The patient received prednisolone through an oral route at a rate of 1 mg/kg/day for the first five days, followed by a lower dose. Cyclophosphamide was administered through an intravenous (IV) route at a rate of 10 mg/kg every two weeks for three doses and then three weekly for three months starting from the 14th day of admission. The patient showed gradual improvement in her movement and alertness over the following weeks, more so on the left side. After staying in the hospital for three weeks, she was discharged with a daily dose of 60 mg of prednisolone and a recommendation for nursing care. The patient keeps visiting outpatient departments for neurology, neurosurgery, and ophthalmology. Occupational, physical, and speech therapies are all part of ongoing treatment, along with cyclophosphamide infusions and a maintenance dosage of 20 mg of prednisolone each day.

Discussion

Unknown in origin, Takayasu's arteritis (TA) is a chronic inflammatory arteriopathy marked by thrombus development and stenotic alterations in the artery lumina [11]. It is predicted that between 10% and 20% of TA patients may experience an ischemic stroke, highlighting the seriousness of this illness and the requirement for increased clinical vigilance [1,8,9]; however, no data is available regarding hemorrhagic strokes in TA patients. Cerebrovascular problems can have a major influence on morbidity and mortality in persons with TA, and physicians should not ignore this possibility [12].

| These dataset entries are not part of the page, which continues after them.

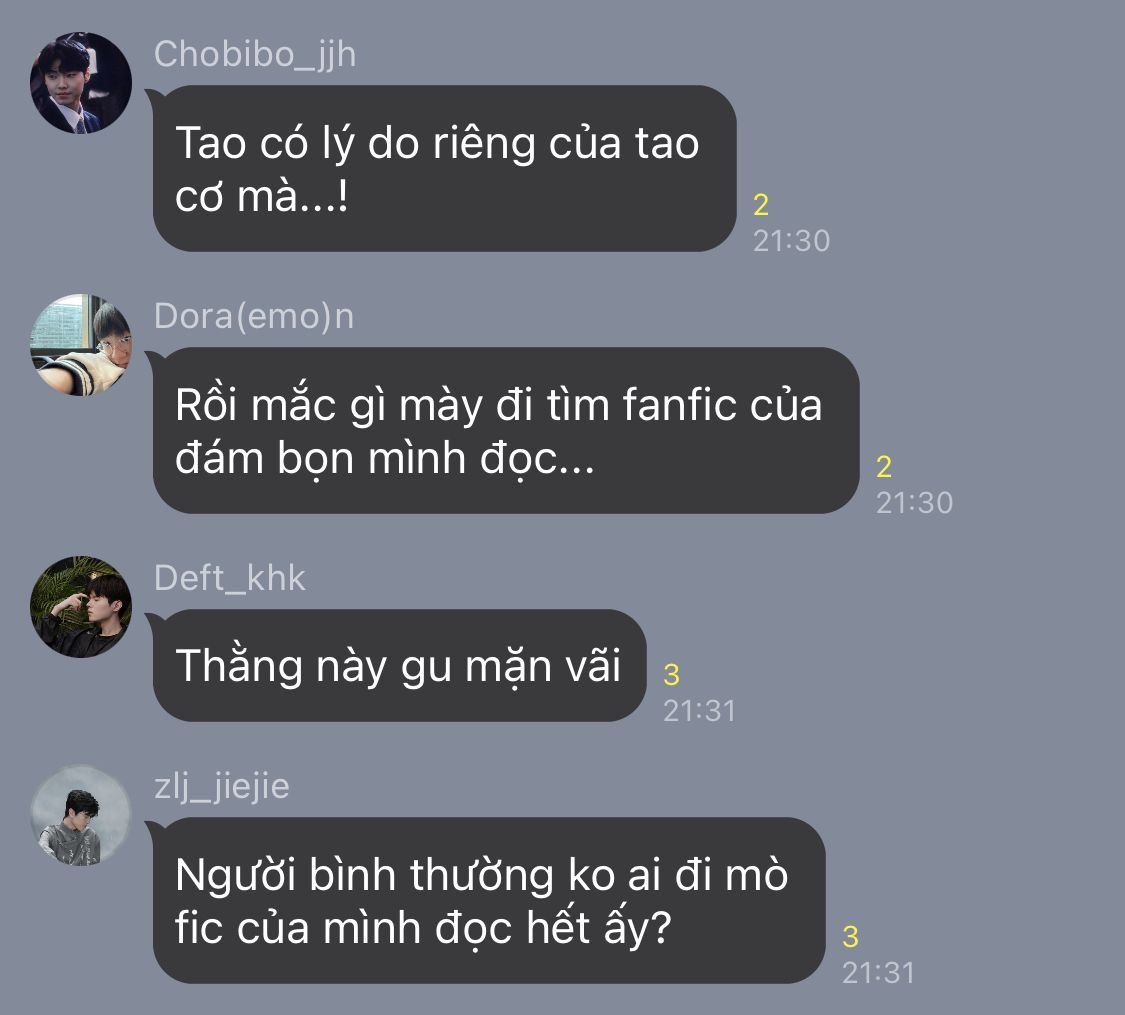The image size is (1125, 1015).
Task: Select the "Người bình thường" message bubble
Action: (x=489, y=900)
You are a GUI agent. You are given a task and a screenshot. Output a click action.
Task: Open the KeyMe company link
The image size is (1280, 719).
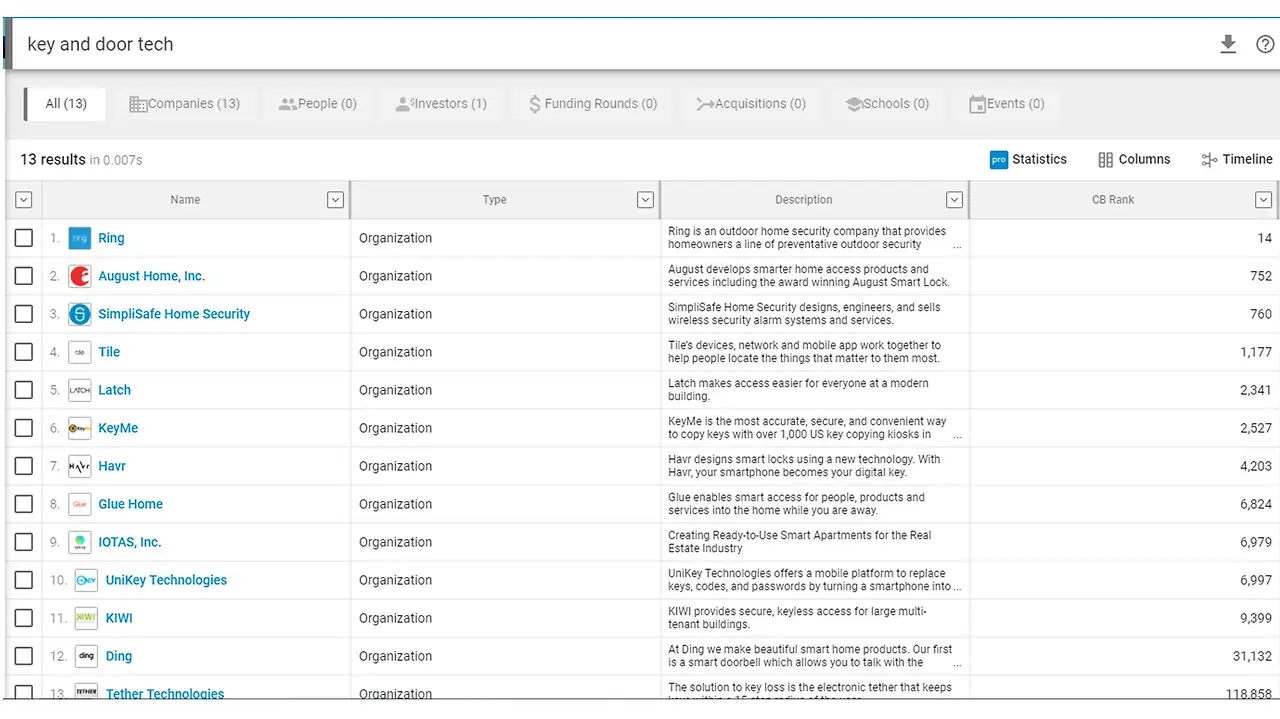click(118, 428)
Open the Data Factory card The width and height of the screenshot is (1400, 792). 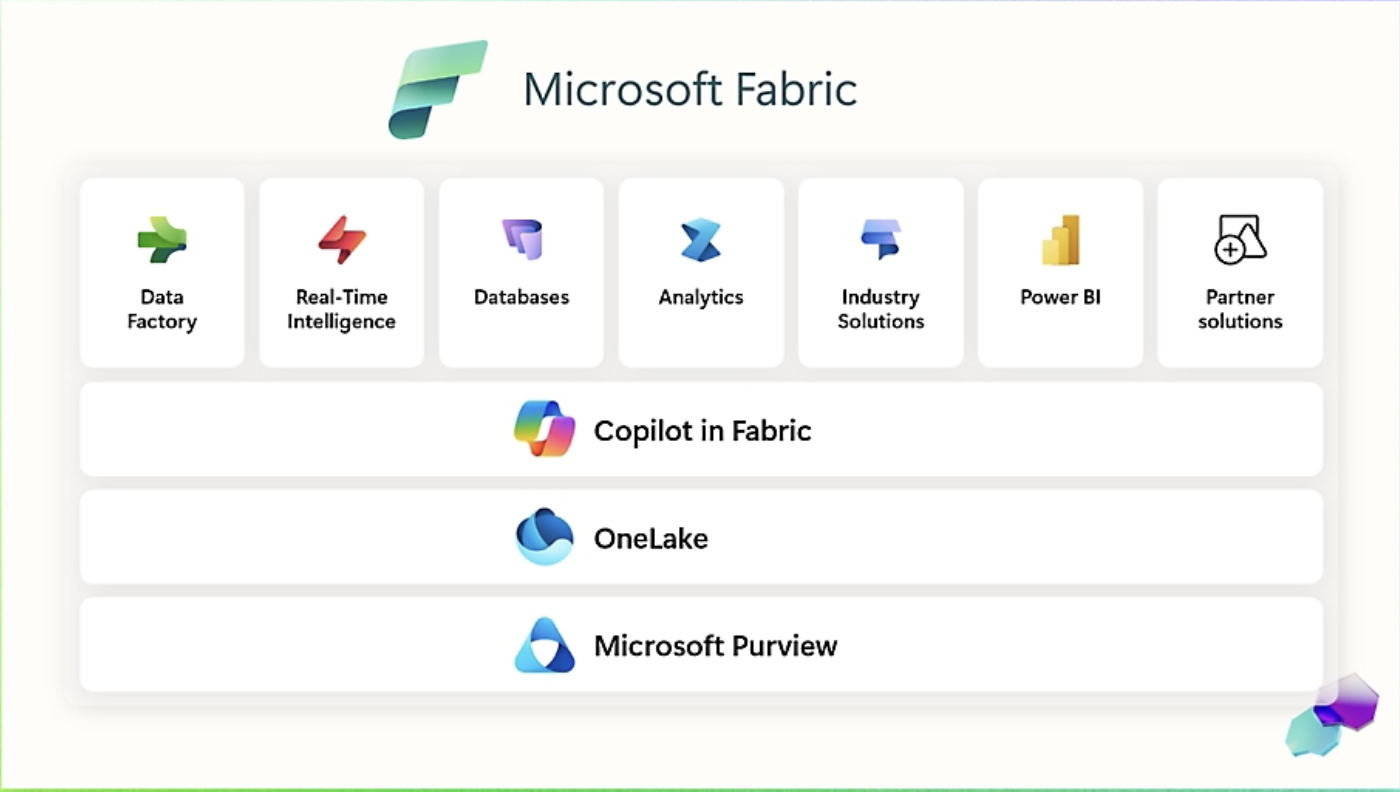[x=161, y=272]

The development of a systematic approach targeted at reducing morbid events and untimely deaths is crucial in addressing the issues presented by stroke in patients with TA. It is critical to identify the nonspecific symptoms of TA, especially in younger stroke patients. These symptoms include fever, lethargy, dizziness, irregular pulse, and blood pressure fluctuations. As our patient's case demonstrated, prompt diagnosis is critical. Before being admitted to the hospital, the patient experienced arthralgia, low-grade fever, malaise, dizziness, and night sweats. Regretfully, the patient had a stroke before the diagnosis could be made. Prominent observations, such as extreme stenosis on imaging, irregular pulses, and variations in blood pressure, sparked concerns about TA and prompted the start of a rheumatologic examination.

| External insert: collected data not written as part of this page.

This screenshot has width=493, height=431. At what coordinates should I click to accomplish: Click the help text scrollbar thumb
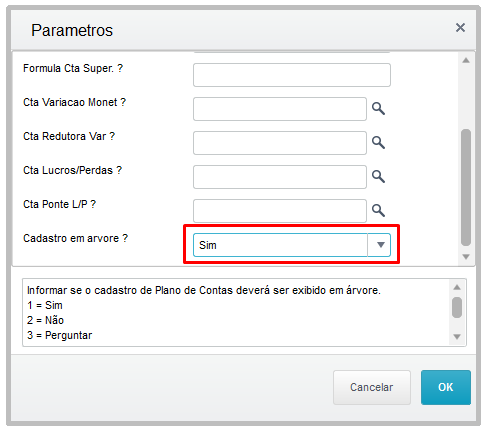tap(457, 307)
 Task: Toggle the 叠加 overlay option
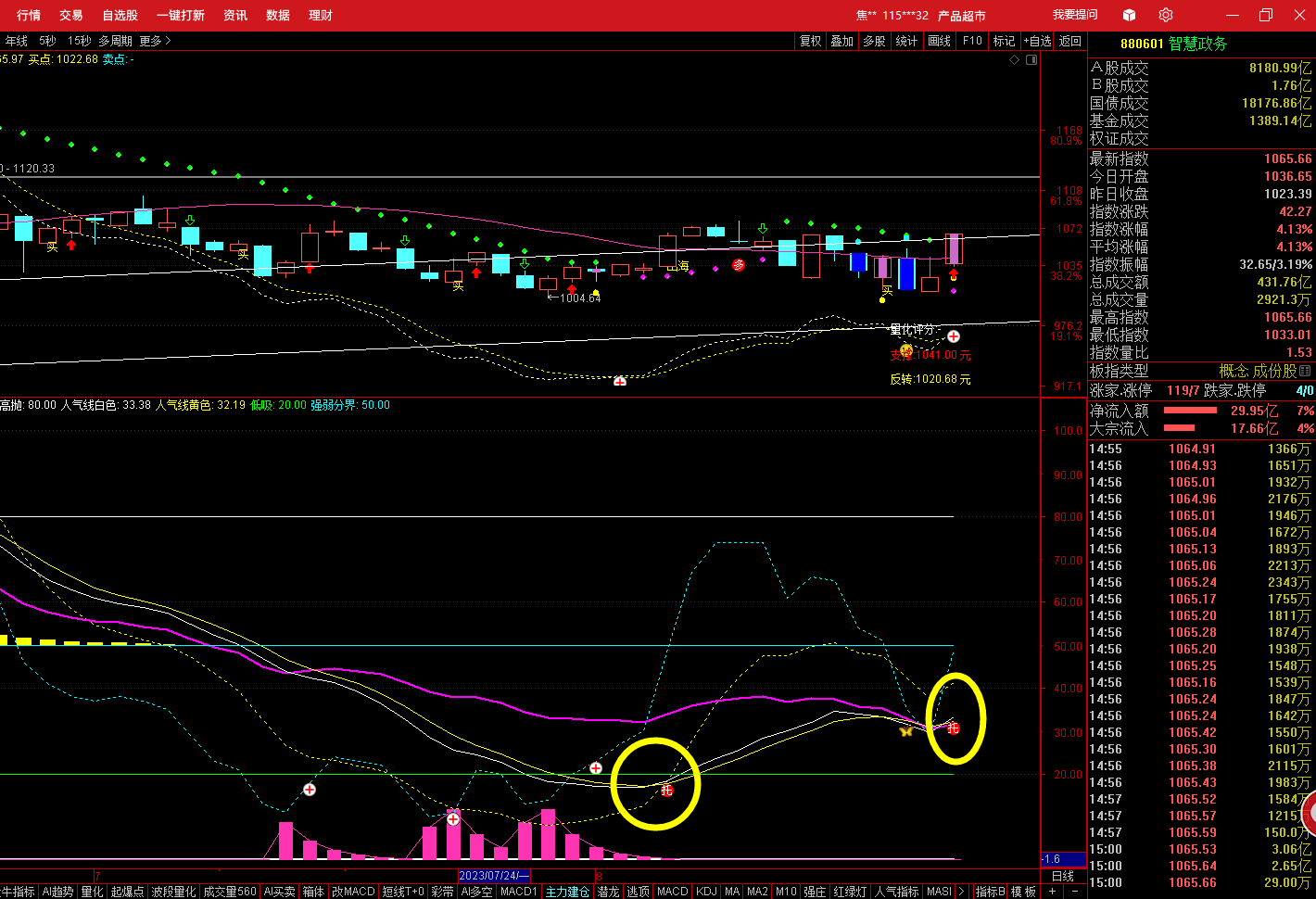coord(841,41)
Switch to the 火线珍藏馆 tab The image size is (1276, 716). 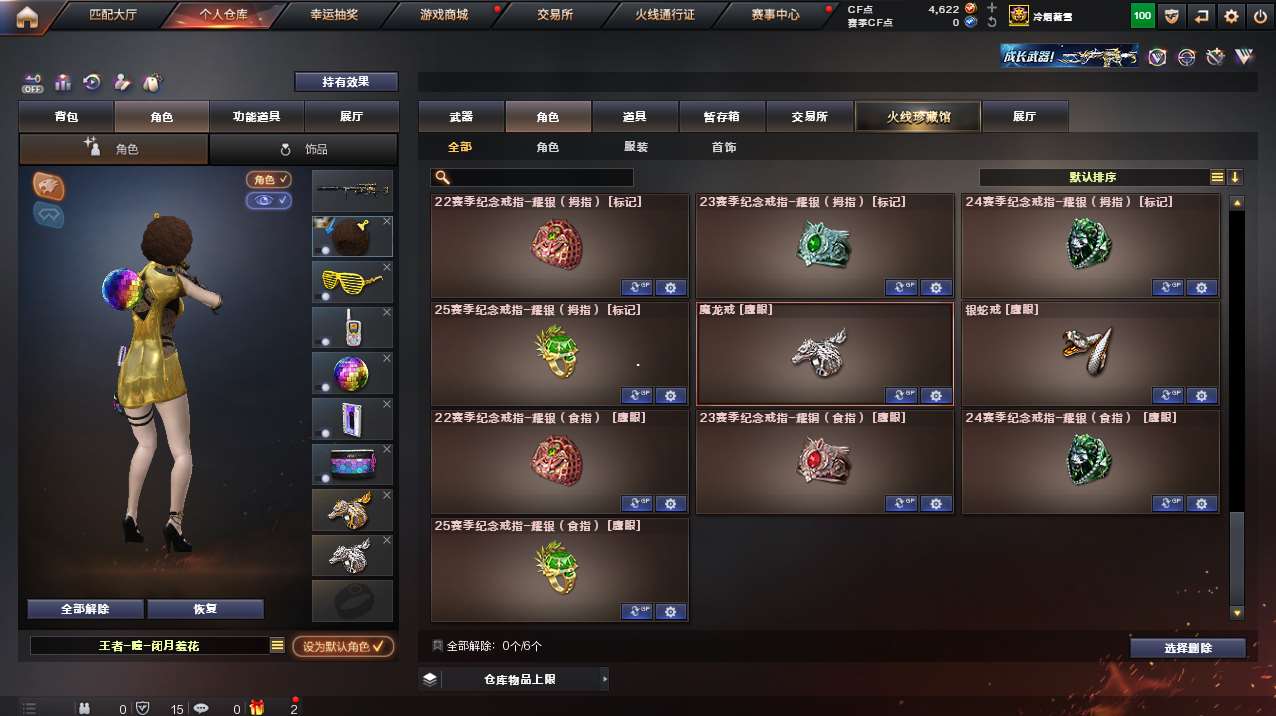[x=918, y=117]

In conclusion, stroke is an uncommon way for TA to manifest itself initially [10]. It becomes crucial to take TA into account when diagnosing stroke patients, particularly when there are no traditional risk factors present but dyslipidemia and/or hypertension [1,13]. It is also crucial to investigate the unique pathophysiology of stroke in TA, which calls for deeper research into the processes behind this event [14]. Systemic steroids are the first line of care for immunosuppression in TA, which is the aim of the treatment, although they are frequently linked to side effects and have a high recurrence rate [15]. As a result, for long-term illness management, nonsteroidal immunosuppressive medications such as methotrexate and cyclophosphamide are typically needed [15]. When applied comprehensively, this strategy can improve outcomes for patients with TA who are having cerebrovascular problems by improving early diagnosis and treatment.

Conclusions

The care and presentation of a 23-year-old Asian female with Takayasu's arteritis (TA) are detailed in this case study. The patient began with drooping of the face and weakness on the left side, which developed into seizures. Vasculopathy and ischemic infarcts were detected by imaging. The patient satisfied several American College of Rheumatology (ACR) criteria for TA with a positive ESR. Cyclophosphamide, high-dose prednisolone, and neuroprotective strategies were all part of the treatment. The patient showed progress in awareness and mobility despite early complications, such as vascular friability. After three weeks, the patient was released from the hospital and is now receiving outpatient treatment, which includes rehabilitative therapy and a prescription for cyclophosphamide and prednisone.